_Problem to solve:_ Nothing but the lines from the one that contains "Viewport: 1022px width, 520px height." to the end of the records should be printed, both ends included, exactly as given.

_Data for processing:_
══════════
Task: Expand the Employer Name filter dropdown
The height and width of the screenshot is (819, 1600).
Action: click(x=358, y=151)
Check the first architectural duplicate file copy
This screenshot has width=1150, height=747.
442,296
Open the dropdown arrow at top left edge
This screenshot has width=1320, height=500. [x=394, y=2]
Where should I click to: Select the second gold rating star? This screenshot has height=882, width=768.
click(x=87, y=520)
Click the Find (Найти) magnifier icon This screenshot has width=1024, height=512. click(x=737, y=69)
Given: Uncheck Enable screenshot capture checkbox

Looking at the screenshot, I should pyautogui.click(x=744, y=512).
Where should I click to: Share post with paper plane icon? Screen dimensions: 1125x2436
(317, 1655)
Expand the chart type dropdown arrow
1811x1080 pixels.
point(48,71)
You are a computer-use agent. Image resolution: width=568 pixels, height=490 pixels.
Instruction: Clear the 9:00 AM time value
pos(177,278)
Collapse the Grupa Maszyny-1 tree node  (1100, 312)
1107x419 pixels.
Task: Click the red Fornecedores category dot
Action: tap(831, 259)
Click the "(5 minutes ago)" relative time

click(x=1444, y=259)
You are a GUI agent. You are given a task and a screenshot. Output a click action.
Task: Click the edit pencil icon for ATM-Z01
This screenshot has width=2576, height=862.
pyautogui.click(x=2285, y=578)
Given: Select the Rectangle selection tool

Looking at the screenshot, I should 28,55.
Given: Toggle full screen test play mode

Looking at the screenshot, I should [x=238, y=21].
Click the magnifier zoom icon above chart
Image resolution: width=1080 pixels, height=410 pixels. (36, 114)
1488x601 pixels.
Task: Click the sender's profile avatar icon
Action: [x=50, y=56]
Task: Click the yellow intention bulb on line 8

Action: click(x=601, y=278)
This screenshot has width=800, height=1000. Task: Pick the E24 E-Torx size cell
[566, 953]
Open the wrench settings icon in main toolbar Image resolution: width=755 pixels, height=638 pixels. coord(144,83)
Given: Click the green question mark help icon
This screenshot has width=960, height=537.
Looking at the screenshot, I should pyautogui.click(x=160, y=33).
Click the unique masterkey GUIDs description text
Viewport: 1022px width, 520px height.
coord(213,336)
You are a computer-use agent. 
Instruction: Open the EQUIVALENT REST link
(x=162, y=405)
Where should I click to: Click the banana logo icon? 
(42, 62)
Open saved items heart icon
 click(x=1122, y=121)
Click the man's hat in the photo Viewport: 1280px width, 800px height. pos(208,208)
══════════
_Answer box:_
Viewport: 1022px width, 520px height.
coord(213,336)
You are a computer-use agent. 
Instruction: Open the EQUIVALENT REST link
(x=162, y=405)
Where should I click to: Click the banana logo icon? 
(42, 62)
Open saved items heart icon
 click(x=1122, y=121)
Click the man's hat in the photo Viewport: 1280px width, 800px height. pos(208,208)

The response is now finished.